┌────────

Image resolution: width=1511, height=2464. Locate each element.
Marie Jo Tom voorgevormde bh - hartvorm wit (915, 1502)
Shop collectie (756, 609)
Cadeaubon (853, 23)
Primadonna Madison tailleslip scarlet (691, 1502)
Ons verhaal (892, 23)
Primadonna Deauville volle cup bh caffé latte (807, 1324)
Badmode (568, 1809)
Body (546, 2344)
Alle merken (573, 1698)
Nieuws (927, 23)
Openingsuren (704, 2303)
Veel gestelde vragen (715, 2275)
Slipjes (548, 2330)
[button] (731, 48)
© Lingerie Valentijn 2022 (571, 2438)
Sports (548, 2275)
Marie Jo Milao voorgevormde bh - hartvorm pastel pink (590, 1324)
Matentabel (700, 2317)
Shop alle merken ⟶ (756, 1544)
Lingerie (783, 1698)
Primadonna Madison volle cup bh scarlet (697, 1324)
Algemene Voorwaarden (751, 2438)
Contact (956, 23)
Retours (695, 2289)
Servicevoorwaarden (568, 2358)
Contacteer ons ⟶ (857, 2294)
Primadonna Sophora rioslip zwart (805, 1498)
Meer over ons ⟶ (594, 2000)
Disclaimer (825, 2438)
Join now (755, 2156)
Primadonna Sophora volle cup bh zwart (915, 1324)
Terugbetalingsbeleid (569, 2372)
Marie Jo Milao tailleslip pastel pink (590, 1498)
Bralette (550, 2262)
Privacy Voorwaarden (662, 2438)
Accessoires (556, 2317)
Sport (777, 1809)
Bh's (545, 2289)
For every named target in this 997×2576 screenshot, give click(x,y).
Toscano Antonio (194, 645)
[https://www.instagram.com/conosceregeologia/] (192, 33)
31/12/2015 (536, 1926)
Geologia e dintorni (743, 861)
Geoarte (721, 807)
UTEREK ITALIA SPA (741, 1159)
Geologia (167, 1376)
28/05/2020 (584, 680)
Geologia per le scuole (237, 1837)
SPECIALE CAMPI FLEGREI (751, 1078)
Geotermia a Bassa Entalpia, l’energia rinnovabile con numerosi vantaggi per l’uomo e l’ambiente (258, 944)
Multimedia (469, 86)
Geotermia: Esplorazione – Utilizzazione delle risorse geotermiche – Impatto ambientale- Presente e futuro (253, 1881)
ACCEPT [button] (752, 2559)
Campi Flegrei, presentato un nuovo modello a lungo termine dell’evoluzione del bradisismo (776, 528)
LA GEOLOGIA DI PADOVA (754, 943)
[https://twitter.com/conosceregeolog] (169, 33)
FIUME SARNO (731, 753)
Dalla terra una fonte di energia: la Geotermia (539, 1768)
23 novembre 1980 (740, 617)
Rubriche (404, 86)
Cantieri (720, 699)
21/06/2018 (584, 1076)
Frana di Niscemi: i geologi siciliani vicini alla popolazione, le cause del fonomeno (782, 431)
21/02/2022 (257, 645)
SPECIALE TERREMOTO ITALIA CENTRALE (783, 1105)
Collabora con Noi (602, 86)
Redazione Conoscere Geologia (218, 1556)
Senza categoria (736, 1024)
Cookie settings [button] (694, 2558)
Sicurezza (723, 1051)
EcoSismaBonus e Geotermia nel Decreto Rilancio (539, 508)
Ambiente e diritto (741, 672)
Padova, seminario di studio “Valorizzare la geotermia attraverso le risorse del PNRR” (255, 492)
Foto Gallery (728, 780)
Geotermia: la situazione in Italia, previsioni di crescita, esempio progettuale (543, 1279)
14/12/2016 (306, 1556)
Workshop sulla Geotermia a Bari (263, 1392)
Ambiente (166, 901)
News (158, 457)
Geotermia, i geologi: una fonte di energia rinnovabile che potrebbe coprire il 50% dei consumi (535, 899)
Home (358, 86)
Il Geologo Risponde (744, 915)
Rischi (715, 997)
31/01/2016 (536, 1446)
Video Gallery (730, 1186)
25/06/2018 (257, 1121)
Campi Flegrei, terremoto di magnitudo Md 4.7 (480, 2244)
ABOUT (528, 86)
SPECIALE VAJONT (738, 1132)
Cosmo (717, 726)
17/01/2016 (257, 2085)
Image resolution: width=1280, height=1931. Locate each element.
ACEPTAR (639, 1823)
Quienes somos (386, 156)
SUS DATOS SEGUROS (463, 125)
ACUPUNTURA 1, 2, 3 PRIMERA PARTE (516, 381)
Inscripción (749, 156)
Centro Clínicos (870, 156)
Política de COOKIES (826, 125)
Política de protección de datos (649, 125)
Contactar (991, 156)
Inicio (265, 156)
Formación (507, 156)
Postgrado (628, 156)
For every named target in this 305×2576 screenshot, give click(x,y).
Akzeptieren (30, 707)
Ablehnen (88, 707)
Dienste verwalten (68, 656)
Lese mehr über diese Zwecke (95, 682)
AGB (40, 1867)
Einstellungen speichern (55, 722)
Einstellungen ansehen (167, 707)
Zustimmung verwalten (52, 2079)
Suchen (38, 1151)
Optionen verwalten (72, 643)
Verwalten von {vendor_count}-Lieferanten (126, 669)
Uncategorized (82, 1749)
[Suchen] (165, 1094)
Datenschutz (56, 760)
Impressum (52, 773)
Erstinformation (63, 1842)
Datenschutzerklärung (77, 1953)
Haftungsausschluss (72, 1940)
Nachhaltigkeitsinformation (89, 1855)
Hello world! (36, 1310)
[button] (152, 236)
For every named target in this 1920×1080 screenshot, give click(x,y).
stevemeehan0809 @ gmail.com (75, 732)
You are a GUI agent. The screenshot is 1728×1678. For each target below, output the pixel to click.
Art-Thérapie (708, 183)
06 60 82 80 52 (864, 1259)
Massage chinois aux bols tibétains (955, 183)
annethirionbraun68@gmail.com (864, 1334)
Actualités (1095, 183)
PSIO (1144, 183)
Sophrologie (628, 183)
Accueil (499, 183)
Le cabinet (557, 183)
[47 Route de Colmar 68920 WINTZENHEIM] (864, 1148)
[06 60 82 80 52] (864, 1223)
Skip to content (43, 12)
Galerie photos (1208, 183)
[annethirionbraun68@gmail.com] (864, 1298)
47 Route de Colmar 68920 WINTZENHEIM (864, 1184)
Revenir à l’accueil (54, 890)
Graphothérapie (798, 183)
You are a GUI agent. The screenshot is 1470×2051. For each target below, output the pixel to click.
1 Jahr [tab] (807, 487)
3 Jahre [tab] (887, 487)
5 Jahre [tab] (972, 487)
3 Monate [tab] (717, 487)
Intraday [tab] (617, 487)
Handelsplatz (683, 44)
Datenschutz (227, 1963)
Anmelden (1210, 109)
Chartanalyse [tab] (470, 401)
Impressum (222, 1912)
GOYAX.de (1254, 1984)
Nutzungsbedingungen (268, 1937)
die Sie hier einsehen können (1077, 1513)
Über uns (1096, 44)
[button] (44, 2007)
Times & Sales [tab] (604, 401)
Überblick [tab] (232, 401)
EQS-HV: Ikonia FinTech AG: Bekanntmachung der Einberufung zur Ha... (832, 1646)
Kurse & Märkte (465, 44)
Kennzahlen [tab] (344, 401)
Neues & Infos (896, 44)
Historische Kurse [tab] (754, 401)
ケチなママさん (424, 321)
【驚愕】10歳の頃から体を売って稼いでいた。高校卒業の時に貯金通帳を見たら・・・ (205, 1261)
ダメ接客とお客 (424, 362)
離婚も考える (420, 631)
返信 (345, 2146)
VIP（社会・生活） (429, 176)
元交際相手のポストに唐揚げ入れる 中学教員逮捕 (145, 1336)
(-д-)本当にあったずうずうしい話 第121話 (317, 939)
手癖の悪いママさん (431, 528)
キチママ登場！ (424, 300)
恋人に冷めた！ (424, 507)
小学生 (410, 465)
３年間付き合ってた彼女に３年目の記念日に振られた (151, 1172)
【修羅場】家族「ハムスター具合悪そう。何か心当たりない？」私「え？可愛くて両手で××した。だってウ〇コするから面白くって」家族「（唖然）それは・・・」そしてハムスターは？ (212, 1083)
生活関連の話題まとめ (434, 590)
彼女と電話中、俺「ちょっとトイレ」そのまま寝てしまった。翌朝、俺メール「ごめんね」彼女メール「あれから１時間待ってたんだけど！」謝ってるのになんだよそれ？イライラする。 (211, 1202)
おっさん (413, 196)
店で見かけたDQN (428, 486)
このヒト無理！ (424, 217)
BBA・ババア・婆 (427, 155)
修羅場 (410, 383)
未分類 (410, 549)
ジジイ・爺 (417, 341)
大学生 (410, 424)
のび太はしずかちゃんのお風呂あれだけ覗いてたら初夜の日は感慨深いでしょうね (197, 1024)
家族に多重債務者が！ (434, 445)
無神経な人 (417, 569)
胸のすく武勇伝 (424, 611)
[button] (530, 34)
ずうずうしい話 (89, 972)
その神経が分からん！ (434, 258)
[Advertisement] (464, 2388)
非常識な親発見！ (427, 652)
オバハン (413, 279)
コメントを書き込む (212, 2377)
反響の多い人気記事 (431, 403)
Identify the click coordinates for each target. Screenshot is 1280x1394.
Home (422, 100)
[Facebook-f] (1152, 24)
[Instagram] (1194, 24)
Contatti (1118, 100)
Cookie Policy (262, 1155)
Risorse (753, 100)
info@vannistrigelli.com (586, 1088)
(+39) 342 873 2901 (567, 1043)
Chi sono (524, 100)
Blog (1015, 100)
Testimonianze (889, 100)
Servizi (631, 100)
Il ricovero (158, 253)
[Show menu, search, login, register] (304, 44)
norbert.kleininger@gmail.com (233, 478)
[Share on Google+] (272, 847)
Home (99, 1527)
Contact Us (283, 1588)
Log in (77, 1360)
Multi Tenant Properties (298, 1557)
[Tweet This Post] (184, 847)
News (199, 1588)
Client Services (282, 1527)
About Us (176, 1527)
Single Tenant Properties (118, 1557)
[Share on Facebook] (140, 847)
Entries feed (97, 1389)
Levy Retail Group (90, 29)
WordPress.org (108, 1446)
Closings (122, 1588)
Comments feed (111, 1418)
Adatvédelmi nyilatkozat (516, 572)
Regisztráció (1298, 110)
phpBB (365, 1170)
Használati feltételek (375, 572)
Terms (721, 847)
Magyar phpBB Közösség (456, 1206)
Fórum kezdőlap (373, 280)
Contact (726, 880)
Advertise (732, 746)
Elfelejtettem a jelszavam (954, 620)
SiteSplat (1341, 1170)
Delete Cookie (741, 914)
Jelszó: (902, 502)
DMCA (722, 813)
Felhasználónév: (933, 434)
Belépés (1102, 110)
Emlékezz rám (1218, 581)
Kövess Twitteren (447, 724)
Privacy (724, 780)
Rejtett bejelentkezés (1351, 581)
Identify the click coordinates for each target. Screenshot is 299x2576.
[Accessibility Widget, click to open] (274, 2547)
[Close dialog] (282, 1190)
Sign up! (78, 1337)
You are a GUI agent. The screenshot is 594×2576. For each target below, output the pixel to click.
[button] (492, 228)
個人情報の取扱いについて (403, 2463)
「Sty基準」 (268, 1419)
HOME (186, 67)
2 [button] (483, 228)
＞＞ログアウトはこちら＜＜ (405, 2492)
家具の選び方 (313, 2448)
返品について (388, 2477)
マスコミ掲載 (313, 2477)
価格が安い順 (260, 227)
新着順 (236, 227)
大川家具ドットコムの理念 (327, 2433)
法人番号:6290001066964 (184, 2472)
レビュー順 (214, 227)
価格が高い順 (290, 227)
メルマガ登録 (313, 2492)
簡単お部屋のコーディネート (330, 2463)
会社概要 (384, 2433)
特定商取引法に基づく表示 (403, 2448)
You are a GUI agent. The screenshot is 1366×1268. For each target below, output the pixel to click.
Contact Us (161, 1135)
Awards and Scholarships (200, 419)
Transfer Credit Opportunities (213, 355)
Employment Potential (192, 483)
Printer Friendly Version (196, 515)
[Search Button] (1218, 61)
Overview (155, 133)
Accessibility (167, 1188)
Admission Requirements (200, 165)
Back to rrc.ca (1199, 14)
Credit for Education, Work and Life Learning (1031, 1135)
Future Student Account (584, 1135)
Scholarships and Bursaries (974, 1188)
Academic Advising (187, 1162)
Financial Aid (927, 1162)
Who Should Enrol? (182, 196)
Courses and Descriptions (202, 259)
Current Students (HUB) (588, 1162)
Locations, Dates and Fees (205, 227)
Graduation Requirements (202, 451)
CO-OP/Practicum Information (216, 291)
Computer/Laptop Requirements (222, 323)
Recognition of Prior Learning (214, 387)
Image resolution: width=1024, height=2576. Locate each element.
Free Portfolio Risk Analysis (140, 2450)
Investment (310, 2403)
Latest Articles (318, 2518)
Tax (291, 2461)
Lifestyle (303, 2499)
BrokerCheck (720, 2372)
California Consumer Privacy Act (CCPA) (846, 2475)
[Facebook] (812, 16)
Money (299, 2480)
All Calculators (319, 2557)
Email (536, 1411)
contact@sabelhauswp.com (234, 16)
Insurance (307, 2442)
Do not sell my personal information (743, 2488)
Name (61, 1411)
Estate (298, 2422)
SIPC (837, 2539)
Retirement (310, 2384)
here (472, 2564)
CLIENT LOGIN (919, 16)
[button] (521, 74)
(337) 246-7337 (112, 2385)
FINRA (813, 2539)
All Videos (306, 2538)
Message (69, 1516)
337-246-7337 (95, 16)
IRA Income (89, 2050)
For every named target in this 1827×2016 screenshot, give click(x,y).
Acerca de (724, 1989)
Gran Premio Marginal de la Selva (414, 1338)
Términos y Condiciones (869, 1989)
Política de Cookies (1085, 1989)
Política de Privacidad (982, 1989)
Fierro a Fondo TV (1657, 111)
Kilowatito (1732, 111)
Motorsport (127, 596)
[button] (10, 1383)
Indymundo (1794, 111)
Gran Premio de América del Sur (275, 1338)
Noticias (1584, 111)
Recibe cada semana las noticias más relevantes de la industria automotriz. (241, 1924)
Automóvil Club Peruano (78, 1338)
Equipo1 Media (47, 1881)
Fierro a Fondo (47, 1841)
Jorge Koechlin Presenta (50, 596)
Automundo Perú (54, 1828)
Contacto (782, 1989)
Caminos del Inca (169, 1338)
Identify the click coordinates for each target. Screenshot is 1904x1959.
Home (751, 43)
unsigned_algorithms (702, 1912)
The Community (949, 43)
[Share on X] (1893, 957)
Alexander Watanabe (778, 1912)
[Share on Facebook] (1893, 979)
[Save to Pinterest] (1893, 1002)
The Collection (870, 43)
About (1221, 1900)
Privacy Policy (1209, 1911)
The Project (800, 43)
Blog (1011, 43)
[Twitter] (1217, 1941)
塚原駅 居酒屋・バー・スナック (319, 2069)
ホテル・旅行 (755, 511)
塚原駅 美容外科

└────────

#### [Work to be completed]
All lines holding the word "Marie" must be copied from the data.

#### [Answer for this exercise]
Marie Jo Tom voorgevormde bh - hartvorm wit (915, 1502)
Marie Jo Milao voorgevormde bh - hartvorm pastel pink (590, 1324)
Marie Jo Milao tailleslip pastel pink (590, 1498)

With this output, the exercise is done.